Что за чудо русские песни, выворачивающие душу наизнан­ку, заставляющие перевертываться сердце, трогающие человека до радостных слез!

Мишка, наверное, сорвет себе сегодня голос, но что поде­лать! — его не отпускают со сцены, требуют, чтобы пел еще и еще, кричат «бис» и «браво».

— Я спою «Орленка», — объявляет смущенный Мишка.

Я знаю, что это его любимая песня. Он поет ее так, слов­но это его последняя песня в жизни, его лебединая песня.



Не хочется думать о смерти, поверь мне,
В шестнадцать мальчишеских лет...


Мишка подходит ко мне, глаза его подозрительно влажны. А на сцене уже появился Сашка Воронок со своим громадным аккордеоном. Сашка сегодня в ударе — играет так, словно в на­граду ему дадут сразу четыре ордена и две медали.

— Какие люди, а? — шепчет мне Мишка, кивая на ране­ных. — Только у нас в России могут быть такие.

— Здорово ты пел, Мишуха, — говорю я, — многие даже слез не могли скрыть... Своими глазами видел.

Мишке пожимает руку Черныш, растроганно произносит:

— Талантище ты, Румянцев, огромный талантище. Мы тебя еще услышим в Большом... Только не зазнавайся, голубчик.

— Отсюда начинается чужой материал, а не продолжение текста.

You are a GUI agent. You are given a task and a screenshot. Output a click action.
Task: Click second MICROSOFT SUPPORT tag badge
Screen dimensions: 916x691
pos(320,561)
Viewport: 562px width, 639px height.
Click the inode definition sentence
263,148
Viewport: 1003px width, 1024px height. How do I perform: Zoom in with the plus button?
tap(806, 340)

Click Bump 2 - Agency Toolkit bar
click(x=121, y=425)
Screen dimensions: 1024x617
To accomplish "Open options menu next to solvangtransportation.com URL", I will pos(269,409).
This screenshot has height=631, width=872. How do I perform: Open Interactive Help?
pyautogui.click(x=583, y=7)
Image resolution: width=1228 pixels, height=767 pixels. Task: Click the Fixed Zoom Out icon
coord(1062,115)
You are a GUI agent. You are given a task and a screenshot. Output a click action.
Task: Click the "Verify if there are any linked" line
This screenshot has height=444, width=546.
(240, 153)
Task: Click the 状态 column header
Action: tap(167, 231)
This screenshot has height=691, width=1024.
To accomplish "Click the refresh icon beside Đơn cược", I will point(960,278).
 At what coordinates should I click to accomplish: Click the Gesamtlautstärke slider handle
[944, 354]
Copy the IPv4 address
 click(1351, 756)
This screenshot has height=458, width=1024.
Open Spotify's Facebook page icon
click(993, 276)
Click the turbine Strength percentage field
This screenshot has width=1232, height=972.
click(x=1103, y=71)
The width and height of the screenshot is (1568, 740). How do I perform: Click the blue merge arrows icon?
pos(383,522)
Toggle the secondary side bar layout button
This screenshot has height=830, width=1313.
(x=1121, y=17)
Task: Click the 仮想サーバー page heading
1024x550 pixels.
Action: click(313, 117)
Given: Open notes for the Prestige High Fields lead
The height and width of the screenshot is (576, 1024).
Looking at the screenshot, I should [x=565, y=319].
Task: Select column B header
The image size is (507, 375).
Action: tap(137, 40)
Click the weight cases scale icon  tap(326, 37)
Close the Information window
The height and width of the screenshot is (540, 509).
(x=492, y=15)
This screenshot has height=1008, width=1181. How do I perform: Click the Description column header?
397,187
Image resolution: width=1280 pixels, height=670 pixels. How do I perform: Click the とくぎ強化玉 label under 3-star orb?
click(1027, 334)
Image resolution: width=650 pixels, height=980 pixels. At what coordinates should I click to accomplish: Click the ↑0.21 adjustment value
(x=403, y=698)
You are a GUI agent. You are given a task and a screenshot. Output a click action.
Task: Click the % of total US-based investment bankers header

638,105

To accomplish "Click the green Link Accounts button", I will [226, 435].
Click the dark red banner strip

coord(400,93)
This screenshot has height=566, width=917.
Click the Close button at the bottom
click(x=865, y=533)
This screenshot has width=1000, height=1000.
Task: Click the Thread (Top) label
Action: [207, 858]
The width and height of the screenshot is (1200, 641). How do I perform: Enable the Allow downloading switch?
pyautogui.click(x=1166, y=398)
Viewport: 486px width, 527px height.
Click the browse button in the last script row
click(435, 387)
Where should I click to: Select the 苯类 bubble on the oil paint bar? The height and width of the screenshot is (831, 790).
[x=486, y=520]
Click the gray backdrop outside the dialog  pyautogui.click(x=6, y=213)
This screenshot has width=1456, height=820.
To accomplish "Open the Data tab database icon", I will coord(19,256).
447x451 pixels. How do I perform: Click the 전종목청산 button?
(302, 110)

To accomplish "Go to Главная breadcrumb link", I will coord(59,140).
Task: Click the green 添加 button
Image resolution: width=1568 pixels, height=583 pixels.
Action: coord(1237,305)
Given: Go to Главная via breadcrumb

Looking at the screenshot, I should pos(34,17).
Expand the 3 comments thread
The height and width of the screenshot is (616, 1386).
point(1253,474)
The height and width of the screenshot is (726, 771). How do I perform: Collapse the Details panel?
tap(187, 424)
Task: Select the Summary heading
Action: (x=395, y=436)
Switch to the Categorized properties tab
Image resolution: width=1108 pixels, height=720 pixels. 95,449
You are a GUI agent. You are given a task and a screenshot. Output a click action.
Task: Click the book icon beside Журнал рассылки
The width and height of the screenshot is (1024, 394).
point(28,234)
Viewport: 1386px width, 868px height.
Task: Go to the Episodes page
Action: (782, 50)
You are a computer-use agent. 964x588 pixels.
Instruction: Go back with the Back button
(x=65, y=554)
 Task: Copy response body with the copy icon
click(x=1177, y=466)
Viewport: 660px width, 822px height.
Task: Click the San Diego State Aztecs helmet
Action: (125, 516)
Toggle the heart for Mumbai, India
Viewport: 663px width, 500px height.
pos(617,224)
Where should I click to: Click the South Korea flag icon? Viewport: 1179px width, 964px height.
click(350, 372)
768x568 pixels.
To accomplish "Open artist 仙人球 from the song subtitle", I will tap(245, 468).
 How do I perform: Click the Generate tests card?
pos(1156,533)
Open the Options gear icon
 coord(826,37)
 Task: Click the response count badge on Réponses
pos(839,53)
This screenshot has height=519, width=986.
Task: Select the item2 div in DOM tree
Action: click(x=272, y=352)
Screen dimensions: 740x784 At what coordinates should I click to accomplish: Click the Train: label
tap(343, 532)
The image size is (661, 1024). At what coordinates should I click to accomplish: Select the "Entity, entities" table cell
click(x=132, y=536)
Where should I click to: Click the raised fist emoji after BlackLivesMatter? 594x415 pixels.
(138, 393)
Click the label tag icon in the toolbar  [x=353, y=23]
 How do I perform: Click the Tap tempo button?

— Что вы, Федот Петрович! — таращит Мишка свои довер­чивые глаза. — Как это можно — зазнаваться?


Концерт наш растянулся часа на два. А мы-то думали, что нашей программы едва-едва на сорок минут хватит. Я читал стихи, посвященные Виктору... Все раненые уже знали, что Виктор погиб, все переживали его смерть, как потерю близкого человека. Мне тоже хлопали долго. Хлопали истребители тан­ков, ударяя друг друга по ладоням здоровых рук. Хлопала сестра у койки танкиста Василькова. И, опираясь на костыли, стоя аплодировал «в пятку раненный» — безусый красноармеец с мальчишеским лицом.

После концерта Черныш и начальник госпиталя повели нас на первый этаж школы. Мы вошли в спортивный зал, превра­щенный сейчас в столовую. На столиках матово отсвечивали глубокие фарфоровые тарелки с тонко нарезанными ломтика­ми белого хлеба. Повариха в клубах пара помешивала в котле какое-то вкусное варево.

— Откушайте что бог послал, — по-старомодному вежливо пригласил начальник госпиталя.

— Д-да вы ч-что? — заикаясь, сказал Мишка Румянцев, — ч-чтоб мы у раненых...

— Мы сыты по горлышко, — сказал Сашка.

— У нас же дополнительное питание, — извиняющимся голосом сказал я.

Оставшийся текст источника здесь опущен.